Что правда то правда: хороша и ох как желанна была Арина попервоначалу – чуть блеклая красота, польская кровь, богемные замашки, своя в черт-те каких кругах и уже года два как безуспешно добивается разрешения на выезд из страны. Наконец, годится ему чуть ли не в матери – сорок два года, разница в двадцать с лишним лет, но с другой стороны… Стали почти невыносимы мелочи: скажем, дурацкая Аринина манера обращаться к нему на «вы» и звать то полным именем, то по фамилии даже в постели. «Вы, Лев…» – святых выноси. Или пальцы ее ног, обезображенные пристрастием к тесным туфлям на высоченных каблуках. Надо было как-то высвобождаться из Арининых жадных объятий, но пойти на попятный с каждым днем делалось все труднее.

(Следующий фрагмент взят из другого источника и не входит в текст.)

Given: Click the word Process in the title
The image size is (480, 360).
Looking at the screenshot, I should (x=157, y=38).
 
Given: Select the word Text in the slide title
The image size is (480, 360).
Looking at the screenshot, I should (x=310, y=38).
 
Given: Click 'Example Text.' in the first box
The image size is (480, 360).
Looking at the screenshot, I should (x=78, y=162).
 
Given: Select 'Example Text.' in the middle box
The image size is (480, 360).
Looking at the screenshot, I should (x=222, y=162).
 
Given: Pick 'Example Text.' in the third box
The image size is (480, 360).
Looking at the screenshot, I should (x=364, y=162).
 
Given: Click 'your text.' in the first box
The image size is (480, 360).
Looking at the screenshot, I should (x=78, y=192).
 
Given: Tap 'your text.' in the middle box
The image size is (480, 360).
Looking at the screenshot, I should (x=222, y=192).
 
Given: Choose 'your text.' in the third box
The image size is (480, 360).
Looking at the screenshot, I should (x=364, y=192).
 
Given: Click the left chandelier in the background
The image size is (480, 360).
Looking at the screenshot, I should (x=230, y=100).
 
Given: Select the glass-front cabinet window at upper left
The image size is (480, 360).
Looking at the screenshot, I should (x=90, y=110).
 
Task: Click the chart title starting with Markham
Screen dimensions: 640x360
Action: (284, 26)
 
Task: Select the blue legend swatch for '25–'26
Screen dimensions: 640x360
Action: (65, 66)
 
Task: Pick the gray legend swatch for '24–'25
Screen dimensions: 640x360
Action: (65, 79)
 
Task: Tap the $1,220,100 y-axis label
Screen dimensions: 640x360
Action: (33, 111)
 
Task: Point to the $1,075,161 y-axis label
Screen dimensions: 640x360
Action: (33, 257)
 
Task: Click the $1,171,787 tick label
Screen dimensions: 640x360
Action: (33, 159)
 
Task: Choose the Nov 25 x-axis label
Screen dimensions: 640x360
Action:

А еще только в декабре дрейфил Криворотов, сопляком и посредственностью казался себе в ее присутствии! В просторном балахоне бедуинского толка, артистически рассеянная, прикуривающая одну сигарету от другой, Арина, случалось, сиживала в заднем ряду поэтической студии и нагоняла страх на желторотых лириков игрою бровей, выпячиванием нижней губы, красноречиво-отсутствующим видом, с которым она в случаях особенно провальных выступлений принималась пускать дым кольцами. Криворотов с Никитой глазам своим не поверили: настоящая женщина среди поэтической гоп-компании, художников от слова «худо», почти сплошь неудачников и графоманов. И когда после завершения достопамятной читки по кругу незнакомка энергично пробралась к нему меж вкривь и вкось стоявших стульев и витиевато «испросила соизволения» взять его рукопись на дом, у Льва сел голос и он, покорно протягивая ей свои писания, что-то невнятно просипел, и пошел пятнами, и дотла сгорел от стыда оттого, что, вооруженный на миг вкусами, запросами и снобизмом салонной львицы, пробежал заново со скоростью падающего сердца не «лирику поэта Криворотова», а на живую нитку зарифмованный исповедальный лепет студийца, завсегдатая жалкого по сути-то дела кружка литературной самодеятельности и третьекурсника-троечника Левы, неполных двадцати лет от роду.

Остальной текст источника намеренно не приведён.